日本臨床宗教師会による「第2回フォローアップ研修」が2月26、27の両日、エル・パーク仙台や東北大学で行われ、約180人の宗教者や市民が集った。

「臨床宗教師」とは、被災地や医療機関、福祉施設といった公共空間で心のケアを行う宗教者。布教を目的とせず、死への不安など苦悩を抱える人々に寄り添う。昨年、臨床宗教師の活動の普及と資格認定を目指す全国組織として、「日本臨床宗教師会」が設立された。

26日には、株式会社クオリティヘルスケア研究所の中原登世子代表取締役が『臨床宗教師に求められる力量とは~養成と力量価値、要員認証のしくみを考える』をテーマに講演した。

中原氏は、国際標準化機構(ISO)のマネジメントシステム主任審査員として、第三者の立場から病院の審査に携わり、医療・福祉の向上に努めている。また、早稲田大学人間科学博士で、『看取りにおける宗教的資源の活用』をテーマに、研究も行っている。

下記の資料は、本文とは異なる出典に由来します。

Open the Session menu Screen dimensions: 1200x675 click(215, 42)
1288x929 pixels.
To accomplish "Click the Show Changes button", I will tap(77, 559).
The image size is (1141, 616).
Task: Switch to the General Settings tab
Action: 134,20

講演の中で、臨床宗教師が実際に活動する医療現場での調査に触れ、医療従事者から聞いた臨床宗教師のメリット、活動への期待などを紹介。医師や看護師では聴ききることができない患者の「死」への不安や恐怖に対して、確固たる死生観を持ち、患者や家族、さらに医療従事者を支援できる臨床宗教師のような人材が必要と語った。

一方、臨床宗教師の資格認証制度のあり方にも言及。「誰のための認証制度か」を明らかにし、付与される資格が力量を保証するものでなければ、社会のニーズに応えられず、信頼が得られないと強調した。

続いて、『臨床宗教師の倫理』をテーマに、大村哲夫東北大学助教が講演し、京都府が臨床宗教師と連携して取り組む自殺対策を紹介。臨床宗教師は布教を目的としないため、政教分離の原則に基づいて活動しなければならない自治体も協力して事業を進めることができると述べ、定められた倫理に基づく活動の有効性を説明した。

この後、台湾の緩和ケアの視察報告や『臨床宗教師と宗教者』をテーマにシンポジウムなどが行われた。